The latest IPA Bellwether Report, covering the three months to the end of September, describes a sector paralysed by uncertainty.
Budgets have not been revised, in either direction, and the uncertainty over Brexit is to blame, says the report, recording the findings of 700 professionals across the marketing world. It means that marketing spend has increased, to the benefit of the internet in particular, but in many sectors there is stagnation. Overall marketing spend for 2017 will show a slight (0.7%) increase with no growth at all predicted for 2018.
IPA director general Paul Bainsfair says: “What strikes us most from this quarter’s report is the extent to which UK companies – and their marketing budgets – are caught up in wider economic and geo-political uncertainty. The vast majority are in a seeming state of paralysis, reflected in the fact that almost 70% of UK marketers have not revised their budgets one way or another from this quarter to last.”
Spending on the internet, events and PR increased, while spend on market research fell. Spend on the print dominated sectors of direct mail, sales promotion and mainstream media showed no movement at all.

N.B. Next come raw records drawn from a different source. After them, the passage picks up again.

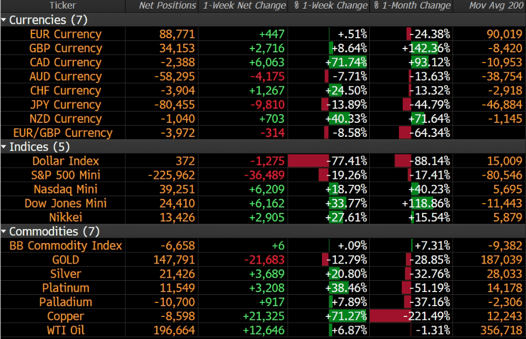
Task: Collapse the Currencies (7) group
Action: (x=4, y=20)
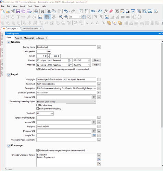Open the Vendor ID combo box
Viewport: 163px width, 171px height.
pyautogui.click(x=45, y=114)
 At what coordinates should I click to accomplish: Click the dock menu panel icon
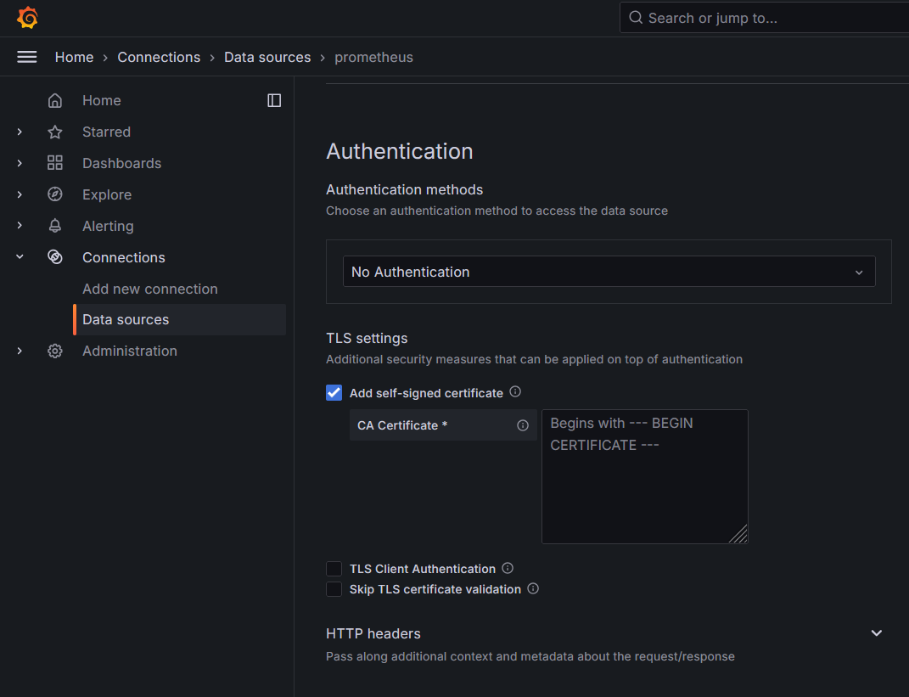[x=274, y=100]
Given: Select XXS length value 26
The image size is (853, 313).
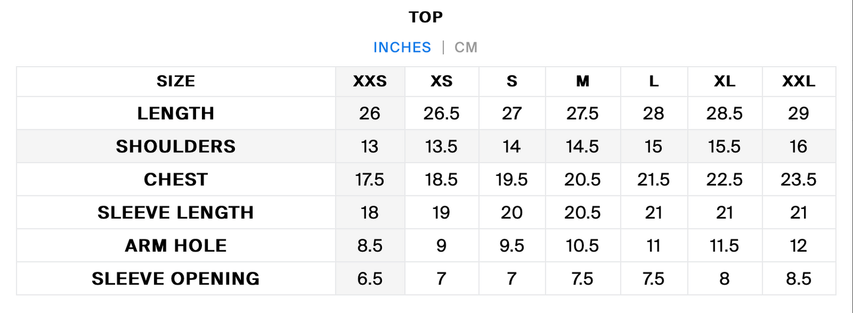Looking at the screenshot, I should 370,113.
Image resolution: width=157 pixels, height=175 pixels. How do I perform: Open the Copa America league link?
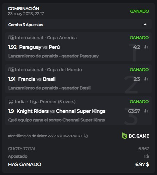click(x=62, y=38)
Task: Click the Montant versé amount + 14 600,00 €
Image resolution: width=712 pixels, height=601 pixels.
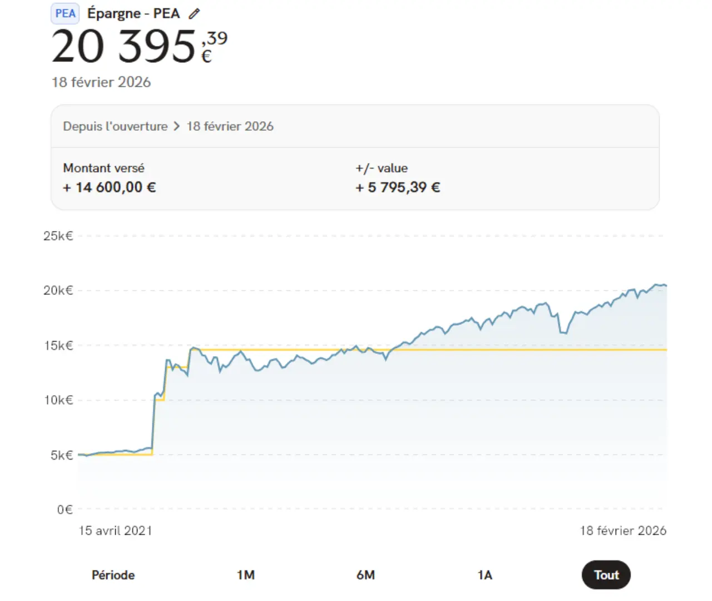Action: (110, 188)
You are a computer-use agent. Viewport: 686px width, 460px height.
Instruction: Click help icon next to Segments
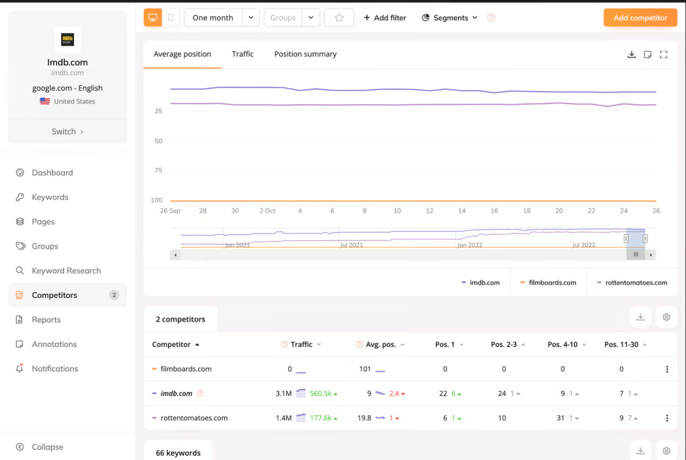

There were reports that internet marketing budgets had been increased at the cost of reduced spending on traditional print media advertising, says the report. There are still perceived advantages in terms of cost and return from digital marketing which is fuelling this development.
However, Bainsfair warns: “Recent evidence has revealed that the most effective way to attract more customers is through increasing market penetration. Furthermore, the most effective approach to achieving this is through using a 60:40 ratio of brand building, mass media, supported by more targeted sales activation media.
“So while we acknowledge the benefits of internet advertising and welcome the growth in internet advertising budgets, we wouldn’t recommend sole investment in online at the expense of of offline. A careful balance is required.”
The increased spend in digital is heading towards video, social media and targeted email. This is clearly harmful to spending in mainstream media which reported a 0% change in spending for the panel, down from a 9.8% planning to increase spend in the previous quarter. It casts into doubt earlier expectations where a net balance of 11.5% of participants had expected to increase their ad spend in the year as a whole.
Likewise those expecting to increase spend on direct marketing were cancelled out by those anticipating a decrease in this channel. This again casts doubt over expectations that the sector would experience growth this year.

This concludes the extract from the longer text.